DocketNumber: 08-03-00269-CV
Filed Date: 3/24/2004
Status: Precedential
Modified Date: 9/9/2015
COURT OF APPEALS
EIGHTH DISTRICT OF TEXAS
EL PASO, TEXAS
IN RE: MATTHEW ARDEN, Relator. |
§ § |
No. 08-03-00269-CV AN ORIGINAL PROCEEDING IN MANDAMUS |
MEMORANDUM OPINION ON PETITION FOR WRIT OF MANDAMUS
Relator, Matthew Arden, asks this Court to issue a writ of mandamus against Respondent, the Honorable William Moody, Judge of the 34th District Court of El Paso County, Texas. For the reasons stated, we conditionally grant the writ.
I. SUMMARY OF THE EVIDENCE
Real Party in Interest, Gerald Bryan ("Bryan"), sued Relator Matthew Arden ("Arden") asserting negligence following an automobile collision which occurred on February 6, 2001. Bryan suffered physical injuries in the accident after Arden rear-ended his vehicle. At the time of the collision, Bryan's vehicle while driving southbound on Doniphan Road in El Paso, Texas. Immediately upon impact, Bryan's vehicle was hurled into on-coming northbound traffic and ultimately collided head-on with a second vehicle.
Farmers Insurance Group insured Arden. Farmers obtained a recorded statement from Arden through Eric Dahlgren, an insurance adjuster, just two days after the collision. The record shows that the adjuster had 17 years' experience as a claims representative and was familiar with the factors that distinguished cases that would likely advance to litigation from those that would not. The adjuster took Arden's witness statement after it became apparent that the unusual claim would likely proceed to litigation due to the nature of the collision, damages, and injuries involved. In his affidavit, the adjuster stated that he secured Arden's recorded statement, while acting as his representative, for the purpose of obtaining and facilitating his legal representation because he believed that the carrier would owe him a legal defense.
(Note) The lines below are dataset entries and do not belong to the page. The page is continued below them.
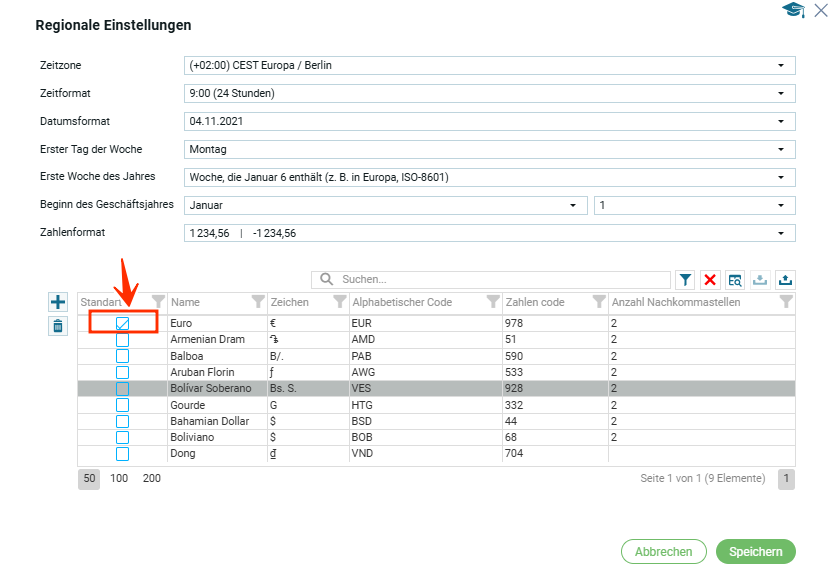Select page size 200
Viewport: 835px width, 582px height.
151,479
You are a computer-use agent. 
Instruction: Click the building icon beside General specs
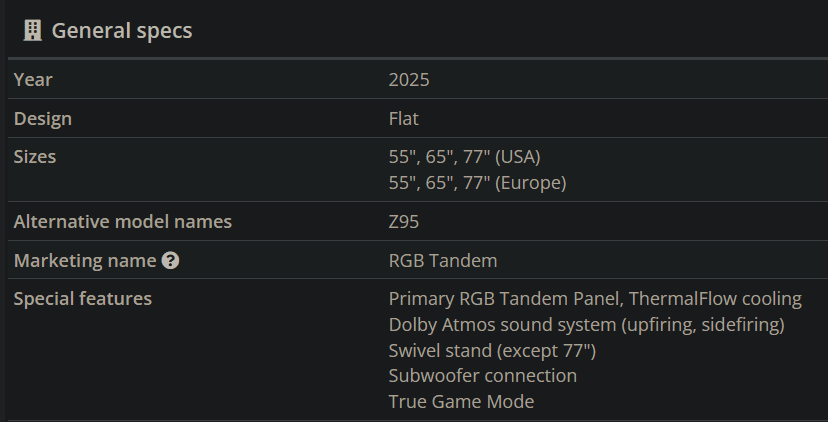[x=33, y=31]
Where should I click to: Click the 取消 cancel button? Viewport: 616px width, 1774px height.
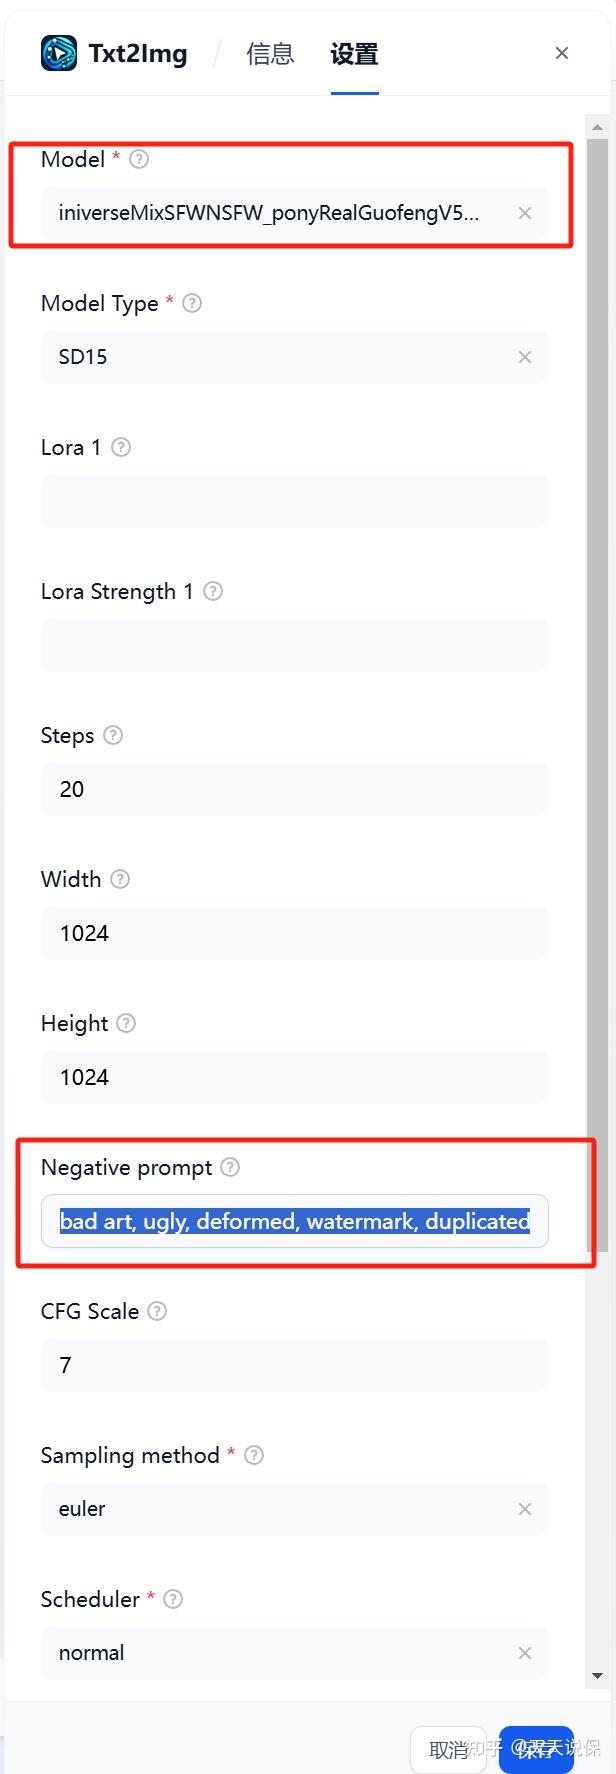click(448, 1749)
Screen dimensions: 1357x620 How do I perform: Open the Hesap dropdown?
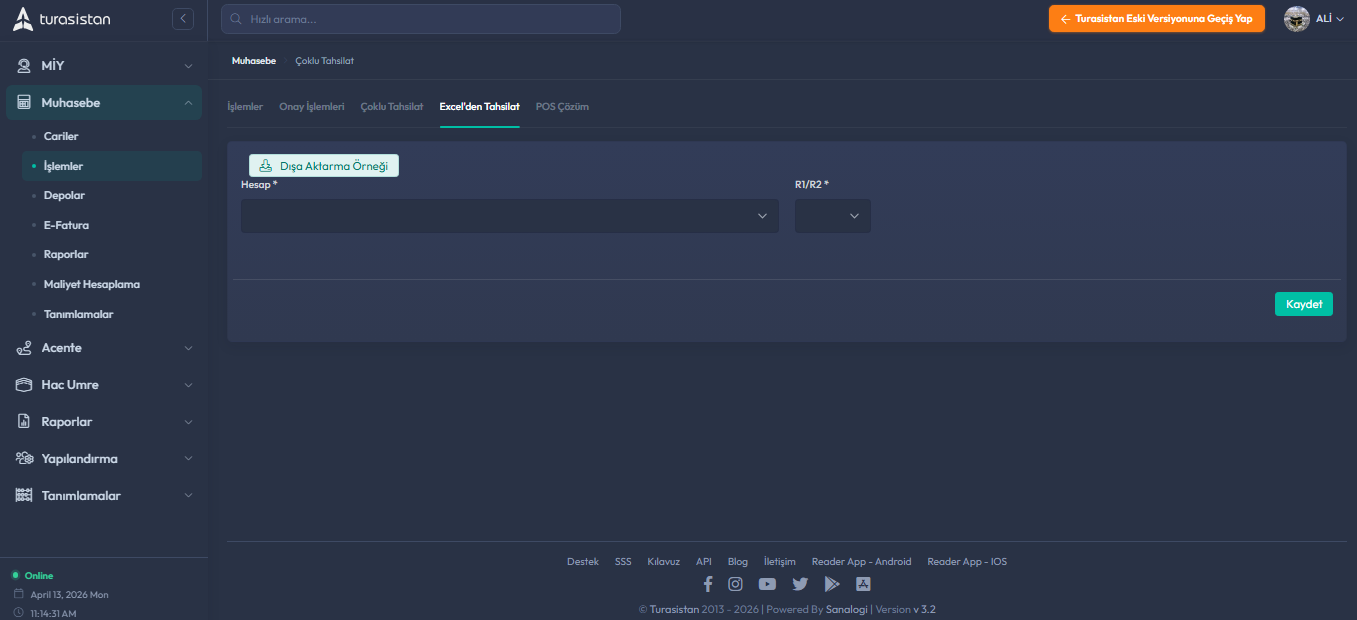(x=509, y=216)
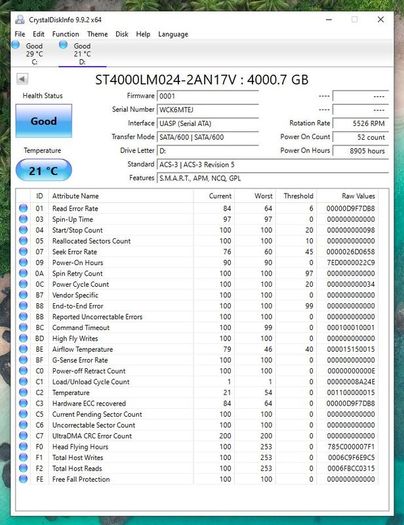Click status orb for Load/Unload Cycle Count
The width and height of the screenshot is (404, 525).
tap(23, 382)
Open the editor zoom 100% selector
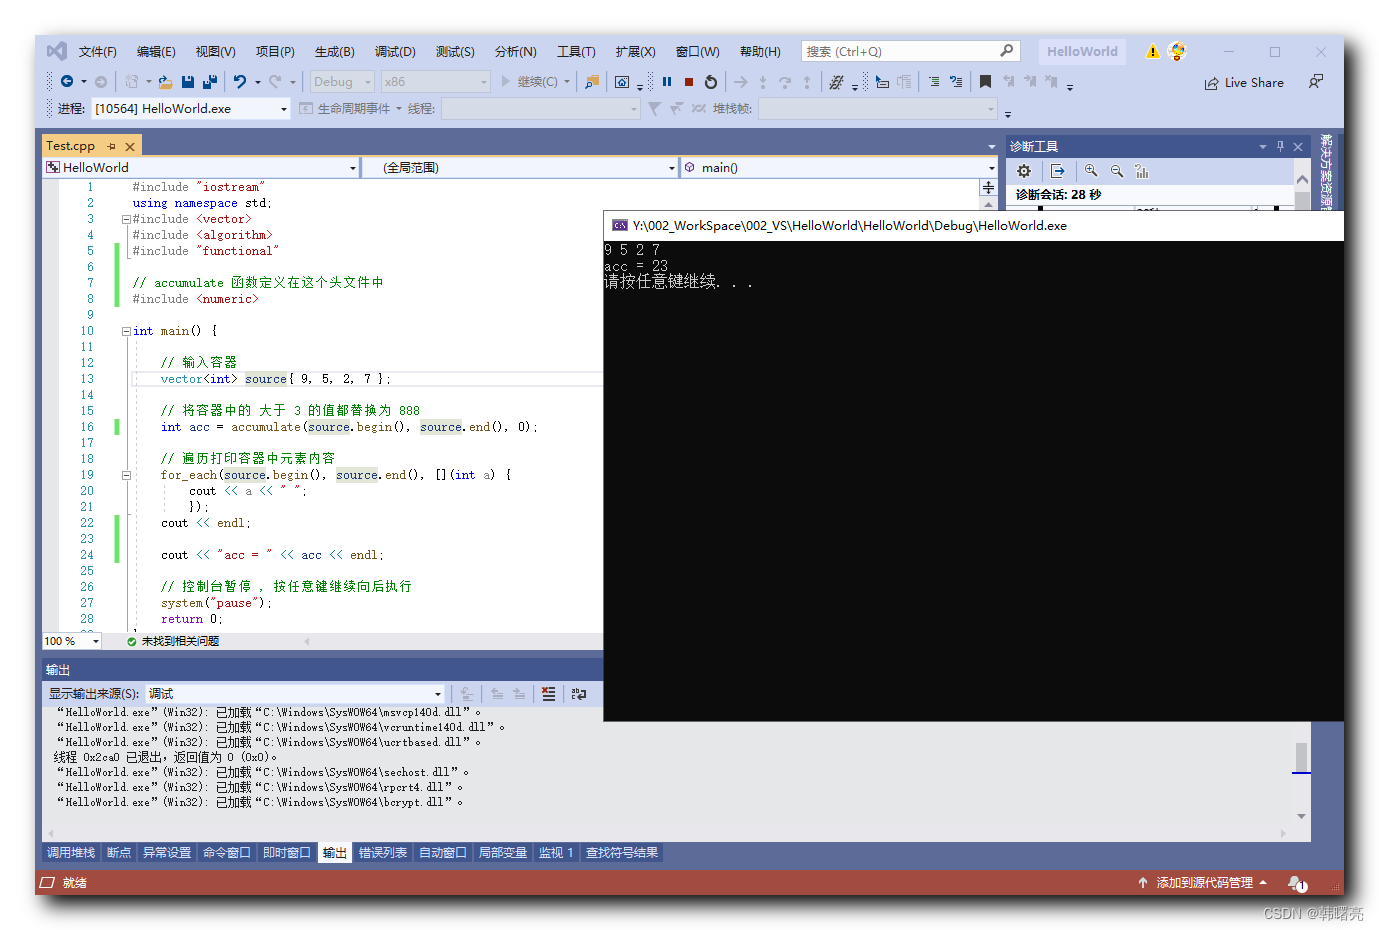The height and width of the screenshot is (930, 1379). (x=70, y=640)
In course of litigation, Bryan requested production of Arden's witness statement and Arden initially refused by asserting the work product privilege within his objections. Consequently, Bryan moved to compel discovery. A hearing on Bryan's motion to compel discovery was held on April 29, 2003. The adjuster's affidavit was the only evidence presented, asserting that the adjuster secured Arden's recorded statement as his representative for the purpose of obtaining and facilitating his legal representation. In turn, Arden moved for a protective order asserting that although witness statements are not work product, such statements can still be protected by the attorney-client communication privilege. On May 16, 2003, the trial court granted the motion to compel production and consequently denied Arden's motion for a protective order to extend the attorney-client privilege to witness statements in anticipation of litigation. The trial court made its decision to compel without taking the opportunity to review the witness statement in camera.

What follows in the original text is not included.